Search for TeV gamma-ray emission from nearby starburst galaxies.

摘要

Observations of four starburst galaxies (SBGs), which are IC342, M81, M82, and NGC3079, have been conducted with the Whipple 10-m gamma-ray telescope from January 2001 to March 2004. A search was made for TeV gamma-ray radiation from cosmic ray (CR) interactions with the local ambient gas in the galaxies. SBGs are galaxies that have regions of intensive star formation often associated with high density interstellar medium (ISM) and a supernova (SN) rate 10 to 100 times that of the Milky Way. These regions are expected to have a high CR production and interaction rate, which may result in a large flux of gamma rays with energies between 100 MeV and 100 TeV. It has long been thought that CRs are accelerated in the strong shocks formed in supernova remnants (SNRs), producing large fluxes of gamma rays. However, the gamma-ray production mechanism in the detected SNRs has not been unambiguously identified with secondary neutral pion decay resulting from CR interactions, or with Inverse Compton (IC) scattering from ultra-relativistic electrons. SBGs provide another interesting site to test this SNR CR acceleration hypothesis. Selected SBGs are located just outside the Local Group, at a distance of a few Mpc, sufficiently close that attenuation by a distance factor will be small and the very high energy (VHE) gamma-ray flux may still be detectable. As part of this work, the fluxes of VHE gamma rays from a number of SBGs were estimated by extrapolation from the known CR spectrum and SN rate of the Milky Way.

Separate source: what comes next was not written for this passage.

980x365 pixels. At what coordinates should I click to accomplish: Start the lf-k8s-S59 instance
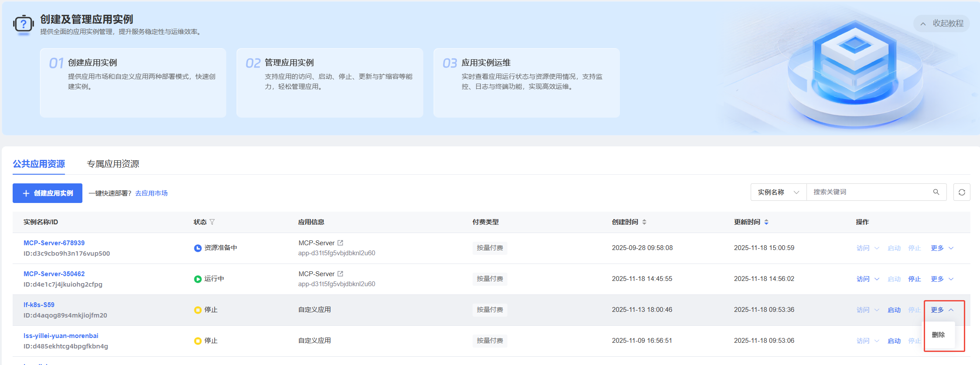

A new analysis method was developed allowing for the unknown spectral properties of the sources by utilizing a multidimensional maximal likelihood method (MLM). The results of applying this method and the standard Whipple analysis method to the observations are presented. No flux is detected, and an upper limit on the emission rate from each source is calculated. These limits constrain only the most extreme predictions. Predictions for repeated observations with a more sensitive, next-generation ground-based gamma-ray instrument, such as VERITAS, are made.